British adventurer Dom Mee’s attempt to become the first to sail a kite-driven boat across the North Atlantic ended with his rescue 460 miles off Newfoundland. Mee’s 14-foot sailboat capsized nine times in stormy seas before he finally called for help.

Little Murka, a Bosun Dinghy redesigned with a cabin and kite rig for the ocean crossing, failed to right itself after the ninth capsize in 55-knot winds, the remnants of Hurricane Rita. “I understand the cabin flooded at this point,” wrote project manager Adrian Webrew on Mee’s Web site, www.dommee.co.uk. “Dom escaped the water by exiting through the hatch. He was forced to clutch to the keel of the boat for some five hours.”

Mee activated his EPIRB. A big wave later righted the boat, though it remained flooded and in jeopardy until his rescue 24 hours later on Sept. 28.

Webrew, in a telephone interview, said Mee’s problems began when a line to his sea anchor parted. Without the anchor’s steadying effect — bow held into the wind — Little Murka capsized repeatedly.
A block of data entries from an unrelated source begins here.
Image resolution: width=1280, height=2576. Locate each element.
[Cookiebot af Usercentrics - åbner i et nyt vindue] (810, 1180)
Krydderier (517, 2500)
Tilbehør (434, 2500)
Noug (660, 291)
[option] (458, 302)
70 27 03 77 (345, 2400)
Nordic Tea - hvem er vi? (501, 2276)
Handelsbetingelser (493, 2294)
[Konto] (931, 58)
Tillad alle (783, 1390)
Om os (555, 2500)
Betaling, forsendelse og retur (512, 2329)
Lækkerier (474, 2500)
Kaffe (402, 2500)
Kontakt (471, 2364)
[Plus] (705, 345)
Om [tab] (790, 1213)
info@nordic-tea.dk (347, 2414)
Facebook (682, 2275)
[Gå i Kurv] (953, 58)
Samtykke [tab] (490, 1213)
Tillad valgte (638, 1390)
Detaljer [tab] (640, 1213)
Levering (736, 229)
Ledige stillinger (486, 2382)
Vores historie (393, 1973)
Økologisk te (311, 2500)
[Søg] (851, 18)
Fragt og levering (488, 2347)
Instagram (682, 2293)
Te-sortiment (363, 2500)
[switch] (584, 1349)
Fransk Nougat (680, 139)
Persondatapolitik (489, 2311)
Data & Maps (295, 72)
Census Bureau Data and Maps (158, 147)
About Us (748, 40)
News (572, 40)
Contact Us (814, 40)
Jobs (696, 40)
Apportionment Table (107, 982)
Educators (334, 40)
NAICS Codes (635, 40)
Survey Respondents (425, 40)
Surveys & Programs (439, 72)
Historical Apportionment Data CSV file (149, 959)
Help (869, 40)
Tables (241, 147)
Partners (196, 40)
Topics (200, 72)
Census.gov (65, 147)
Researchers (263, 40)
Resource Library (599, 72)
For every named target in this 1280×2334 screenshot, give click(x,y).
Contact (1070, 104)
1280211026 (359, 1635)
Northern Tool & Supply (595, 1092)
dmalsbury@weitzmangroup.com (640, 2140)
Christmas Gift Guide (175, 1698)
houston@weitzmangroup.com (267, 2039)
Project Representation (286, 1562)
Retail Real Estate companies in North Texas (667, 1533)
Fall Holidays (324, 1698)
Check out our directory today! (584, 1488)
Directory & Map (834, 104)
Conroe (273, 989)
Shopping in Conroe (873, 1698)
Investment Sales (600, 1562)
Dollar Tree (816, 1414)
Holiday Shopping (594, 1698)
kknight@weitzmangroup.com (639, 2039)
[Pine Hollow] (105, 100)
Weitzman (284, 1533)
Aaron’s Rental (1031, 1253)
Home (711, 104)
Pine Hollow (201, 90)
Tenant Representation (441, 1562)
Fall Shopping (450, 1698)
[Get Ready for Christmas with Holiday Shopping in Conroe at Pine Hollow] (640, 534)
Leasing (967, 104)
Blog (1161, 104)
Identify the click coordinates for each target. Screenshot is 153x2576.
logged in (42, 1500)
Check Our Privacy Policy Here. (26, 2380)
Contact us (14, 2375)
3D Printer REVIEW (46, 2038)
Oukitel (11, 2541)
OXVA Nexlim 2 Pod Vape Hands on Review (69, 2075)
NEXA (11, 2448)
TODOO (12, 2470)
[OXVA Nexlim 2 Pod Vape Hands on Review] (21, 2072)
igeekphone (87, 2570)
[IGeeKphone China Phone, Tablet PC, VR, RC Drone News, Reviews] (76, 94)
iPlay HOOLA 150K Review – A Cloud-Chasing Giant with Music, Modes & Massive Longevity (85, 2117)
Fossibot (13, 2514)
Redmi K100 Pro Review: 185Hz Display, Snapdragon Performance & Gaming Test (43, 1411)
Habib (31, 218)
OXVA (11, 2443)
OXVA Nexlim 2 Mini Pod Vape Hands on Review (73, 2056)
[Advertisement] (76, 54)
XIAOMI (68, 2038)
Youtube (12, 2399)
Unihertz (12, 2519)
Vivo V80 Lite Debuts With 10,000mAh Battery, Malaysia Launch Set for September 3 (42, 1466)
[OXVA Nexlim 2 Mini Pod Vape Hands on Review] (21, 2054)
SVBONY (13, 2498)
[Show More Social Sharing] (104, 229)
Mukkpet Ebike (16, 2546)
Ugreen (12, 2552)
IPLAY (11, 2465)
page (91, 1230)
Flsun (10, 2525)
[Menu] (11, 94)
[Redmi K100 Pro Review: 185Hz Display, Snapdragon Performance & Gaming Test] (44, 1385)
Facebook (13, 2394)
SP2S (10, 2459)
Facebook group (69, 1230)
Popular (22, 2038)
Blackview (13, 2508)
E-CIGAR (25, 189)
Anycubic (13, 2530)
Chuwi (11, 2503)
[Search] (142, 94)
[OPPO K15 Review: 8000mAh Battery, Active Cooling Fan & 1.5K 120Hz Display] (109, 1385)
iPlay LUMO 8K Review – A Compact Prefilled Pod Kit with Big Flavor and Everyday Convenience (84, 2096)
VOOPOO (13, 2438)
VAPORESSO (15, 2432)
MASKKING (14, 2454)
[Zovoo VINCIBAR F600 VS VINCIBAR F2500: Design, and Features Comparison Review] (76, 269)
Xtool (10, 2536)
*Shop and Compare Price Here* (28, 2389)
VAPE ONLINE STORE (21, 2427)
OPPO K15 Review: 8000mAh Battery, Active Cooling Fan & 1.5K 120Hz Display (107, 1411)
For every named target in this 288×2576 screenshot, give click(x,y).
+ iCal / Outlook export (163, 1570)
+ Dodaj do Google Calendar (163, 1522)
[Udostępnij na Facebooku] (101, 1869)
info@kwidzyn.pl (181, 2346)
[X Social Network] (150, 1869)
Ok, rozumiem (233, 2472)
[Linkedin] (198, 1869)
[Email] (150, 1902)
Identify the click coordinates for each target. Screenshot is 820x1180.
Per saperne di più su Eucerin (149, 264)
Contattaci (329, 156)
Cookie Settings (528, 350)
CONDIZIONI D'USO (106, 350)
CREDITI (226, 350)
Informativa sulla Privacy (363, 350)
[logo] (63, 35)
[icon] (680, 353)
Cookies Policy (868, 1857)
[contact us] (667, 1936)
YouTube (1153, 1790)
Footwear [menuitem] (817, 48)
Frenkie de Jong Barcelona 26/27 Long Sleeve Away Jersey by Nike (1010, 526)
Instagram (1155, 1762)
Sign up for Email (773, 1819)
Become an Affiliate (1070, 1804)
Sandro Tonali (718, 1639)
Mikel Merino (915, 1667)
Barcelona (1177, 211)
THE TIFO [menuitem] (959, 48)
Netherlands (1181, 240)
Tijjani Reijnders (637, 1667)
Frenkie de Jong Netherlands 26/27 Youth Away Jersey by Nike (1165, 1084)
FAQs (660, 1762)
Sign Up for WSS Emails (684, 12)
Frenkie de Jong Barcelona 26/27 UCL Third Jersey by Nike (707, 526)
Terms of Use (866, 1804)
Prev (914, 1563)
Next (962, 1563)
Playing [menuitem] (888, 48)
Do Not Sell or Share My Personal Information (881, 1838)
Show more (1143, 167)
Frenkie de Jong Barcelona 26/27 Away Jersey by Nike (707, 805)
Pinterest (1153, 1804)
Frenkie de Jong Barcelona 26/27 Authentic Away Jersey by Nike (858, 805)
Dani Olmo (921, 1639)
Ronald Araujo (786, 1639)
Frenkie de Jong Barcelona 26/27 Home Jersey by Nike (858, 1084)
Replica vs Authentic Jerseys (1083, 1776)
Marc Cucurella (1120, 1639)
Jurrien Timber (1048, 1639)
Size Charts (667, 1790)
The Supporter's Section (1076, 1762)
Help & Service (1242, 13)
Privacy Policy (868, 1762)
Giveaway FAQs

Mee lost all communications. Meanwhile, conditions continued to worsen. Webrew said the Hercules rescue aircraft that found the boat reported winds of 60 to 70 knots and mountainous seas.

The container ship Berg Nord stood by until the Canadian Coast Guard ship Cygnus arrived to rescue Mee. Cygnus took Little Murka in tow, but the tow line parted in 35-knot winds. “She’s still bobbing around out there,” Webrew said. “She’s a tough old girl.”

Ex-Royal Marine Mee departed St. John’s, Newfoundland, for Exmouth, Devon, in the United Kingdom Aug. 18. He had hoped to make the passage in as little as 35 days with favorable winds. However, the exploit ended on day 39 just 460 miles from where he started. Little Murka ran into one North Atlantic storm after another, most of them the tail ends of tropical storms or hurricanes, including Katrina, Maria, Nate and Rita.

“In the six days he was actually able to fly kites, he made almost 500 miles,” Webrew said.

“It is a cruel blow,” Mee wrote on his Web site. “But I must remember that when I surfaced from the boat after I capsized I found myself in a monstrous storm. It was a miracle that I survived for 24 hours in those conditions.”

In 1995 Nicole Van de Kerchove sailed a 24-foot sailboat under kite power alone from the Canary Islands to Guadeloupe in 28 days. She is credited with being the first to cross an ocean in a kite-driven boat.